Data for this task |
+ + + +
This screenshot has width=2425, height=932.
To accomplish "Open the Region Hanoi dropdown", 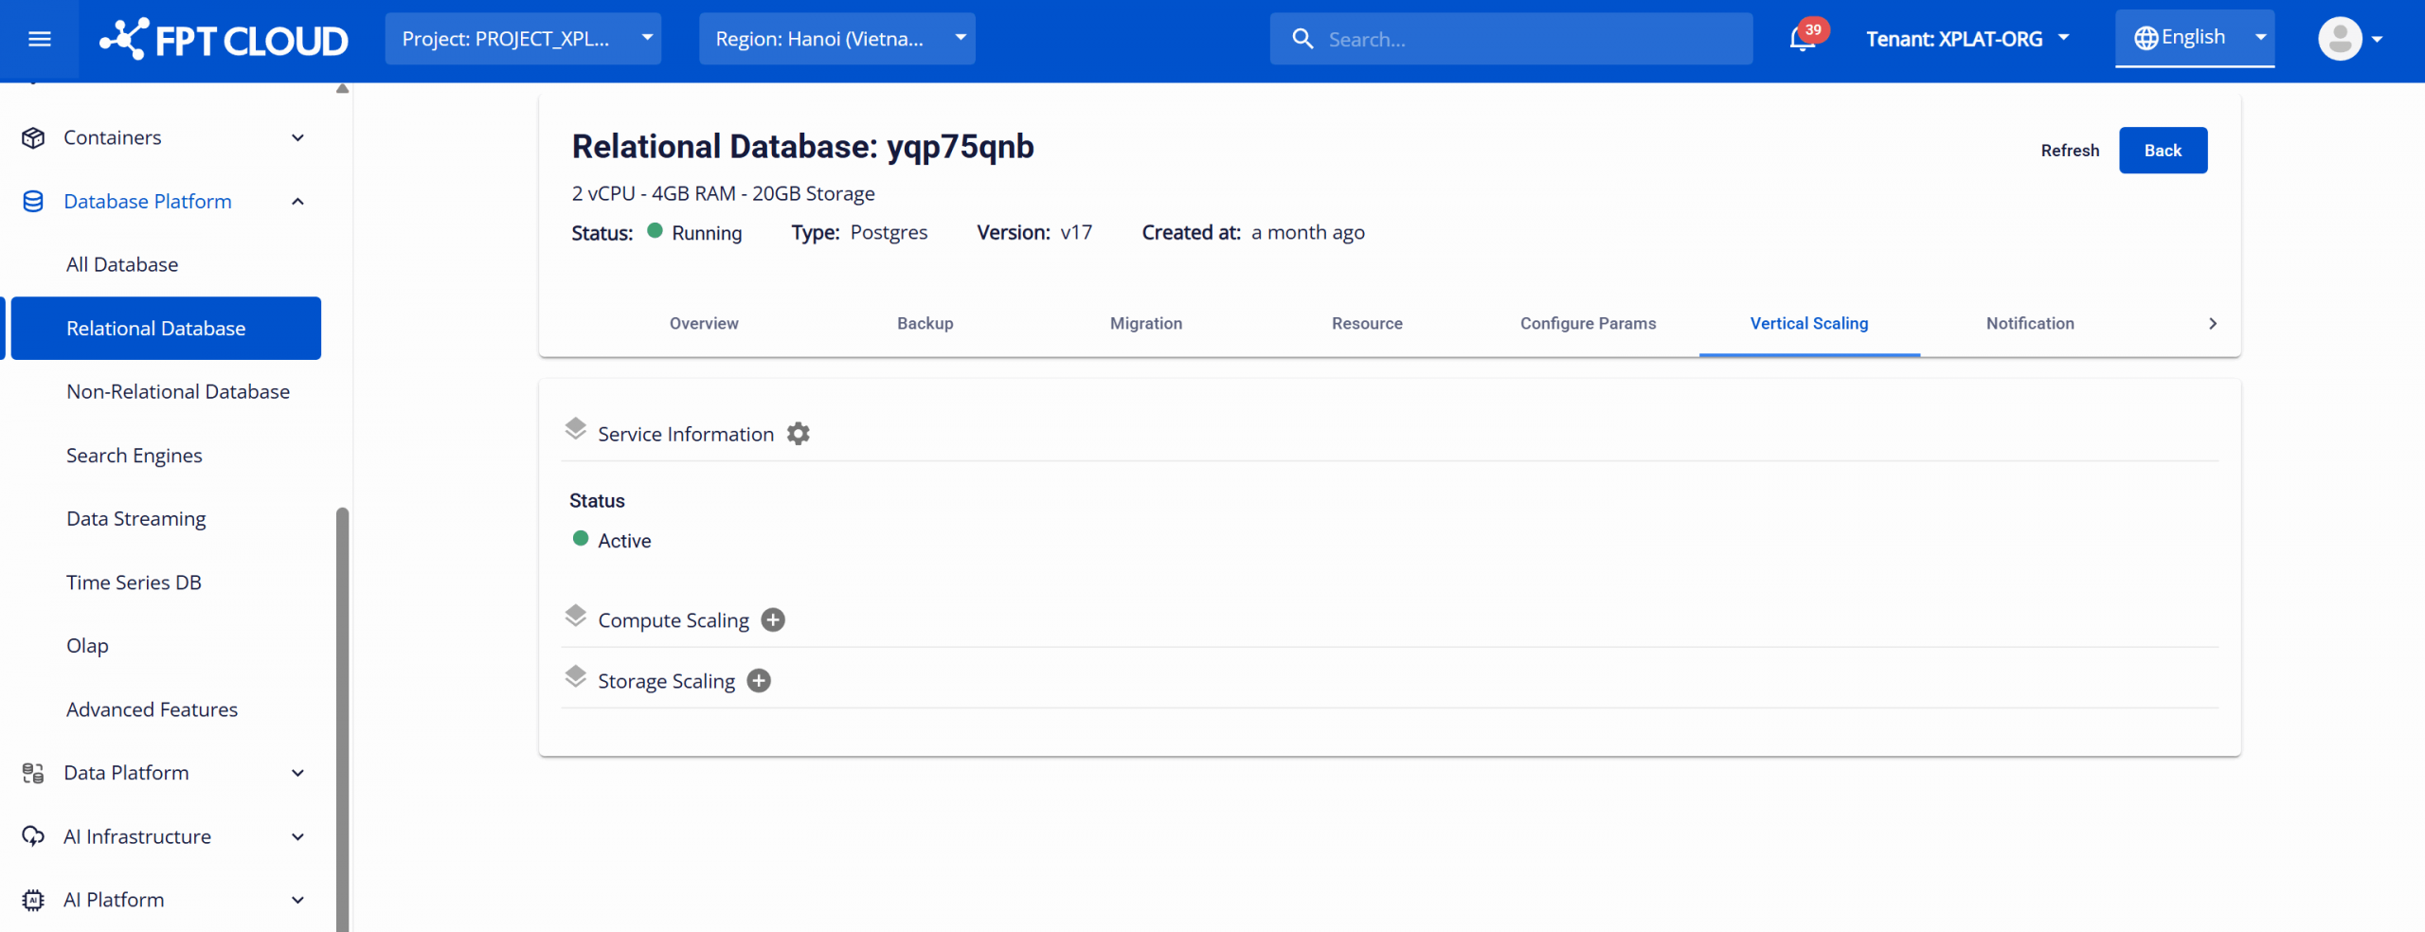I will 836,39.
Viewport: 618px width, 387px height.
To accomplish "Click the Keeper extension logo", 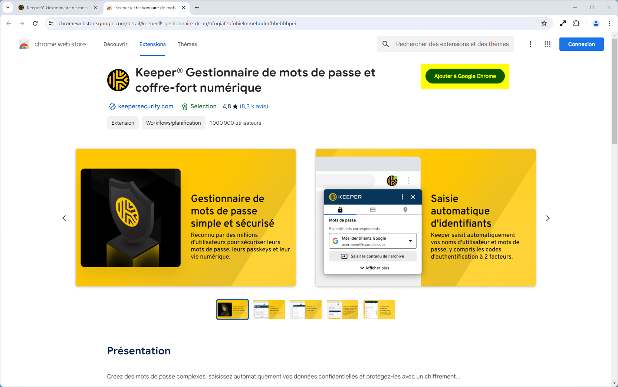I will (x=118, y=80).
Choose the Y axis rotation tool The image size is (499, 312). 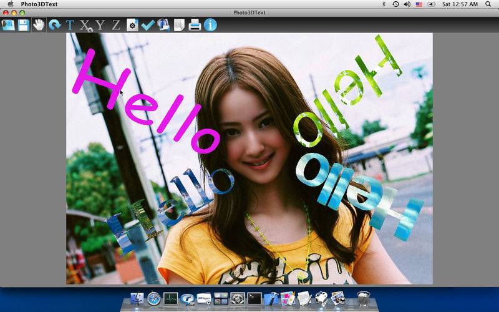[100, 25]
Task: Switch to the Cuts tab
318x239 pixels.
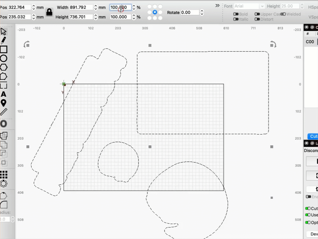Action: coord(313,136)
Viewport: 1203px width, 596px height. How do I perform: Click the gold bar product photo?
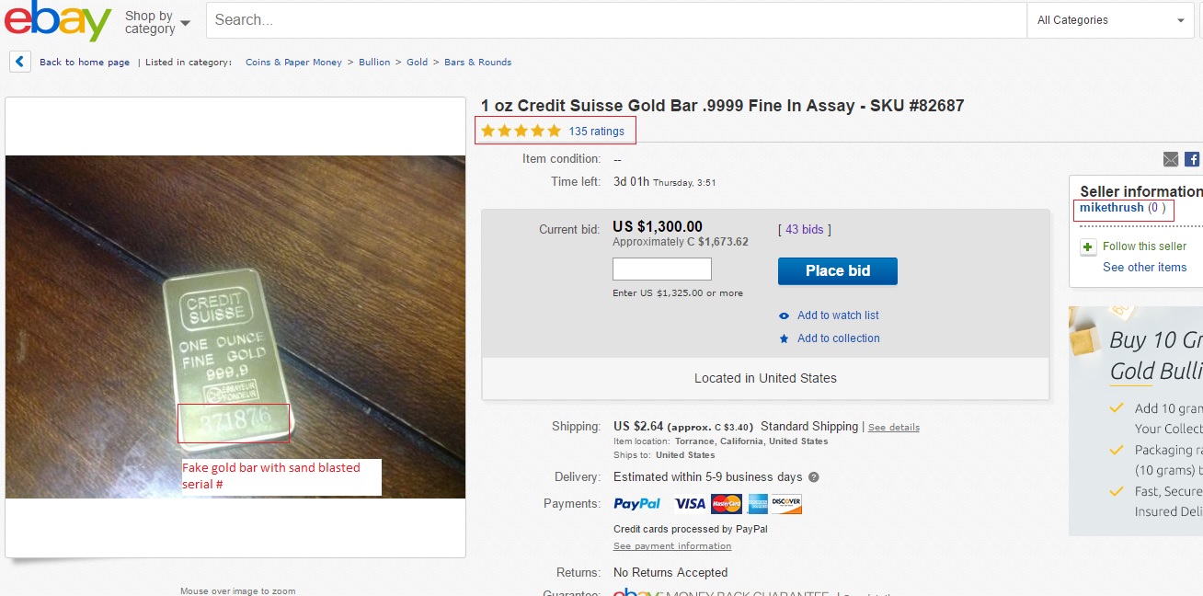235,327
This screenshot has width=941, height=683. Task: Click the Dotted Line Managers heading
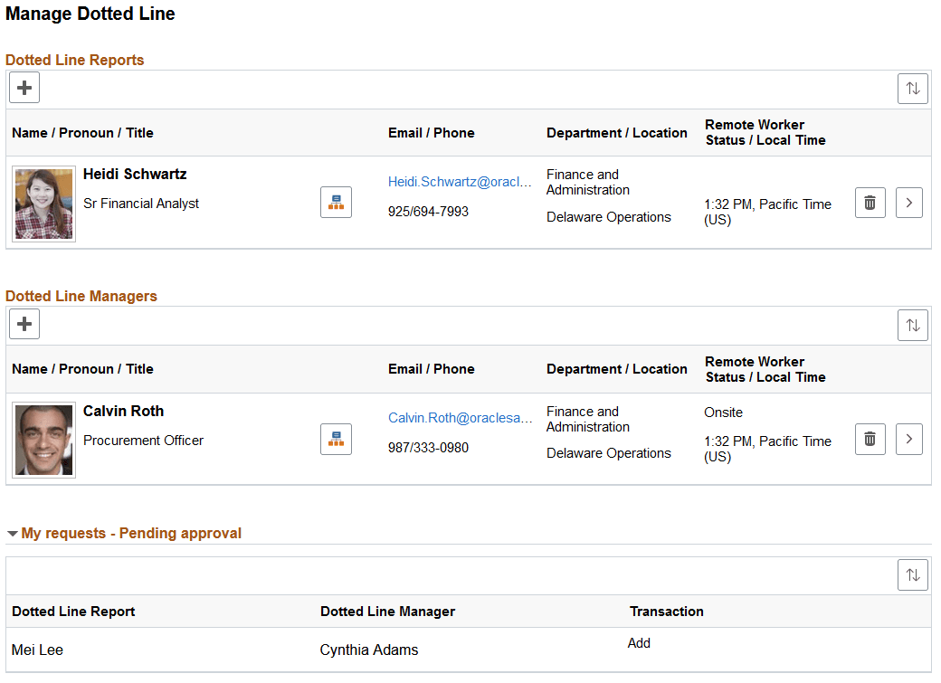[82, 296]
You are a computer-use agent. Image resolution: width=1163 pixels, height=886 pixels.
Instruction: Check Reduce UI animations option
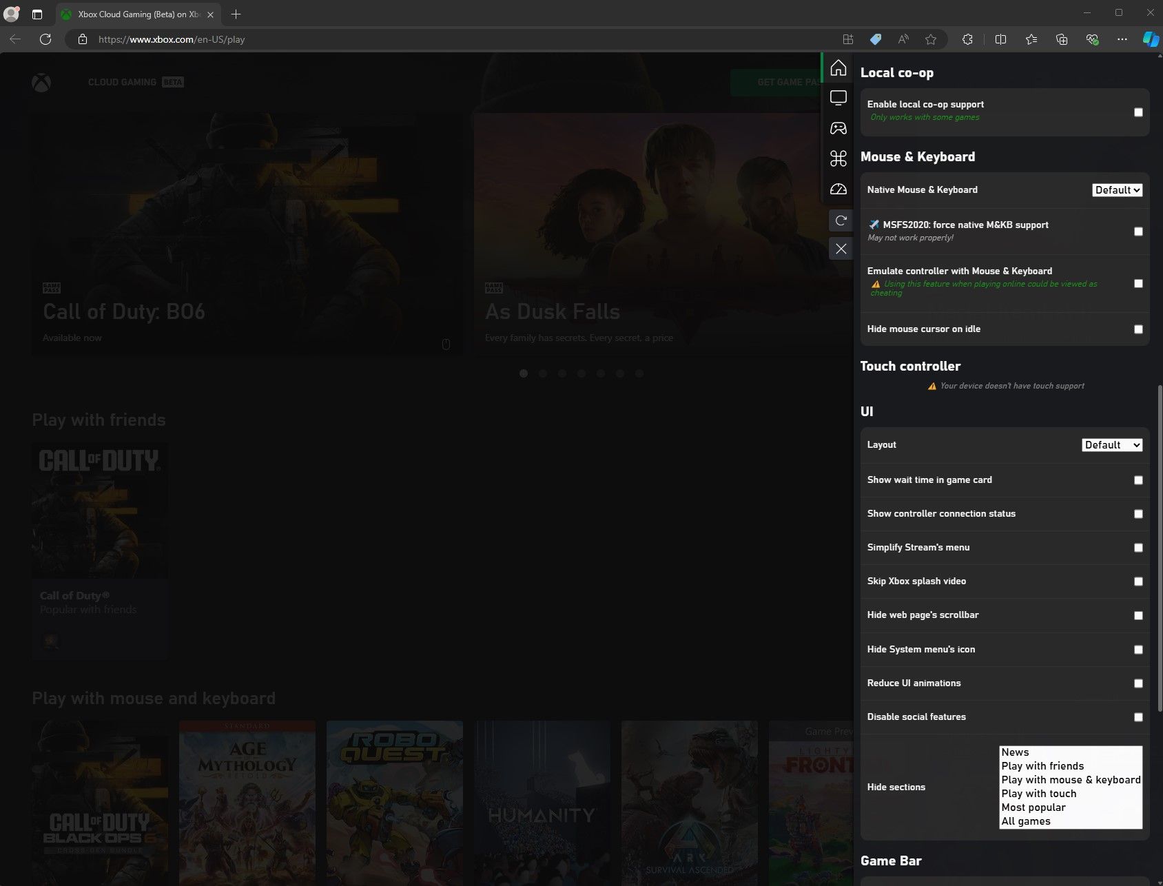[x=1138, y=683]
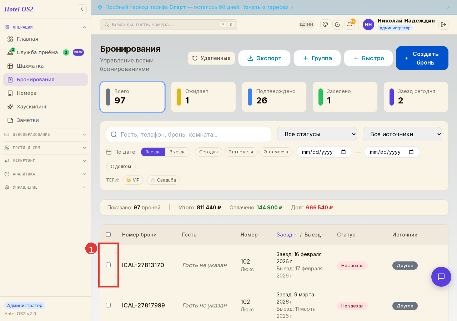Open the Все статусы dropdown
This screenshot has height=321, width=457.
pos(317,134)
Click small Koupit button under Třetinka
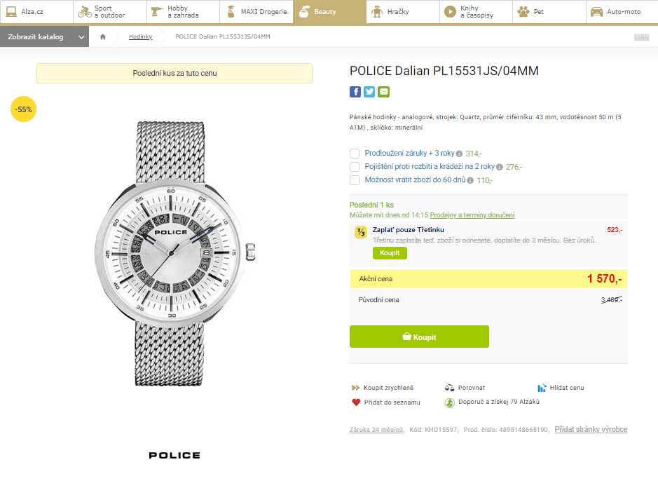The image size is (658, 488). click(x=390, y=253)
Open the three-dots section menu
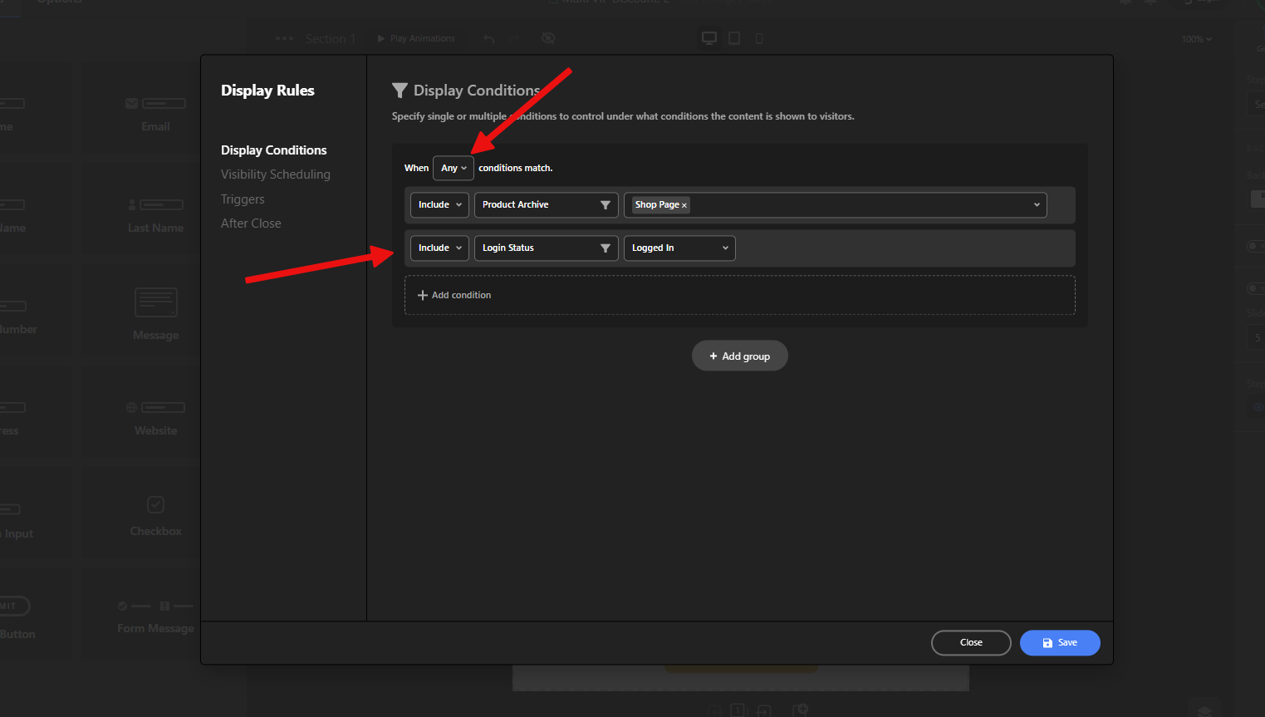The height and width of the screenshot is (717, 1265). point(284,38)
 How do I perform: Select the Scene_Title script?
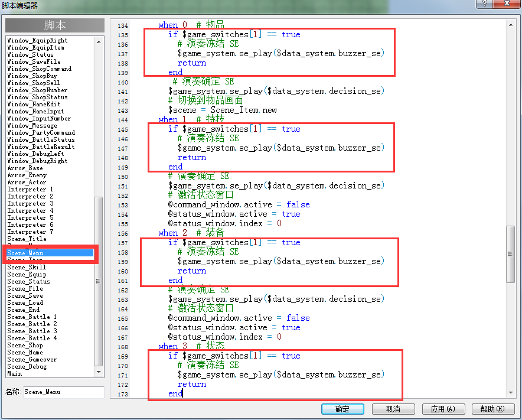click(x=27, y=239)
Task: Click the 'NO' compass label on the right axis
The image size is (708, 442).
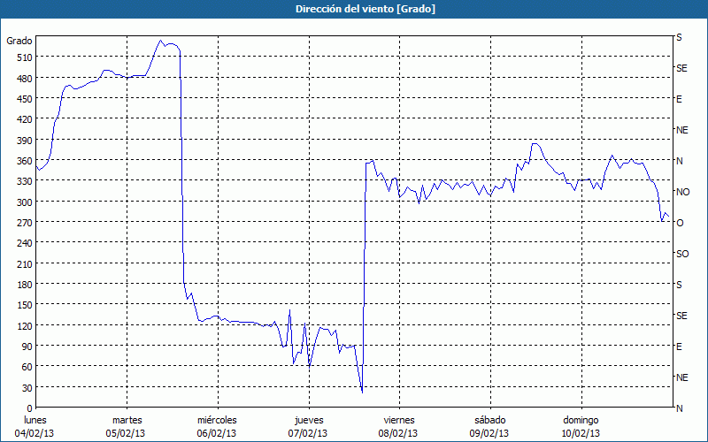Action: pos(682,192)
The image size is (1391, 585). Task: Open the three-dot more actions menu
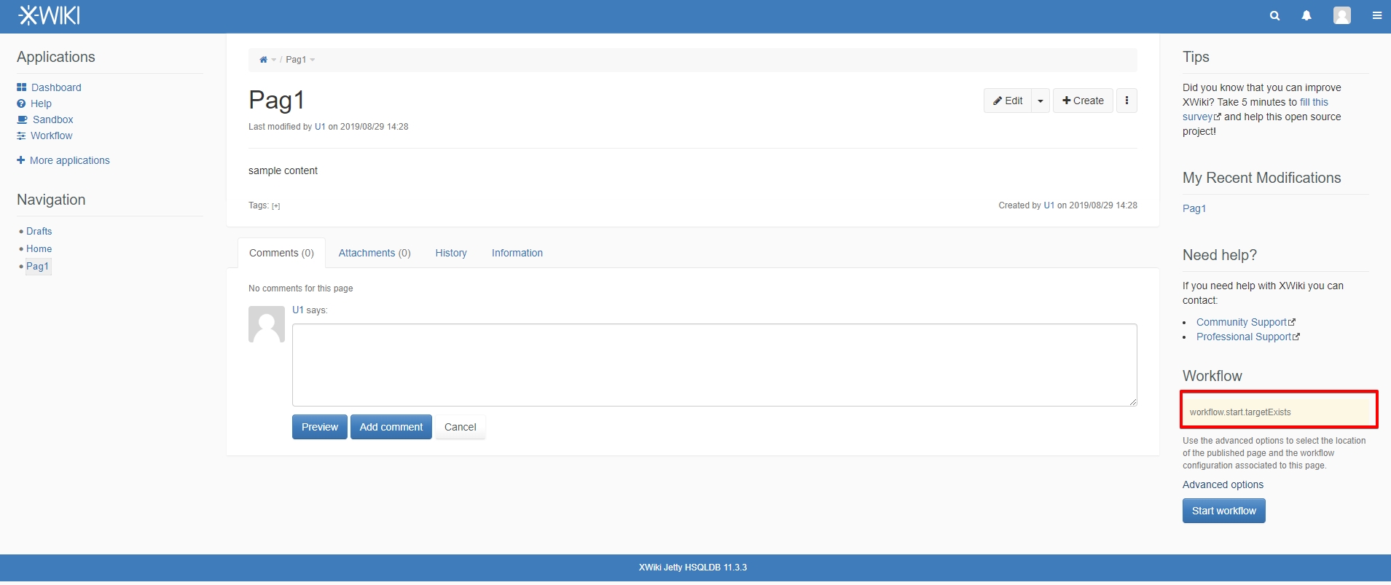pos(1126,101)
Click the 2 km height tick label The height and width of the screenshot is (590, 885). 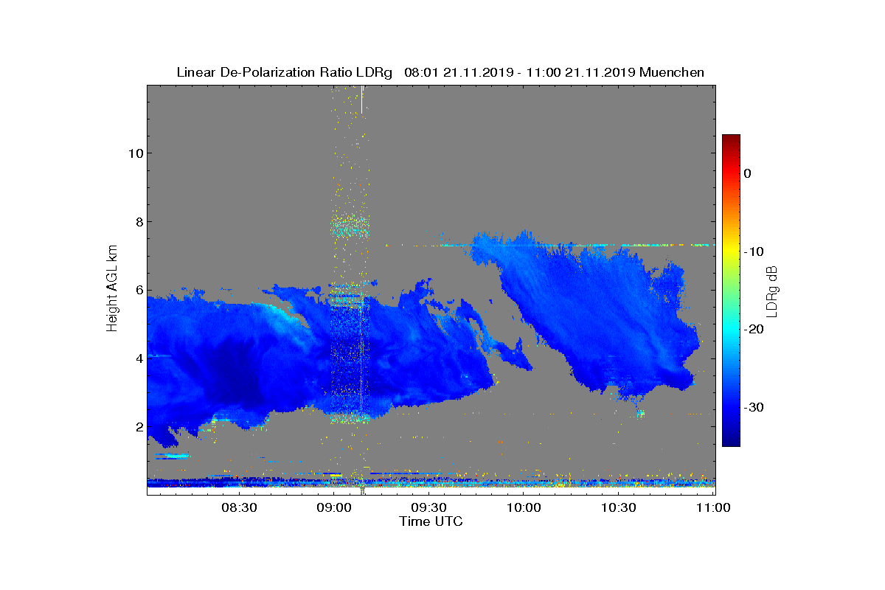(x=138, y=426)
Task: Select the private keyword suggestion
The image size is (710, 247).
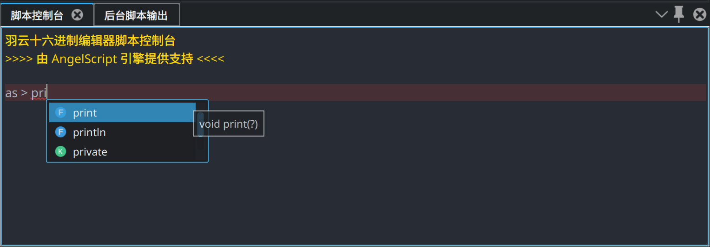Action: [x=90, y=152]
+ + + +
Description of the task | Every line from the one holding "Task: Select the private keyword suggestion" through the final line of the data above is to be reproduced exactly, both ends included, with the pictures left out.

Completed exercise |
Task: Select the private keyword suggestion
The image size is (710, 247).
Action: [x=90, y=152]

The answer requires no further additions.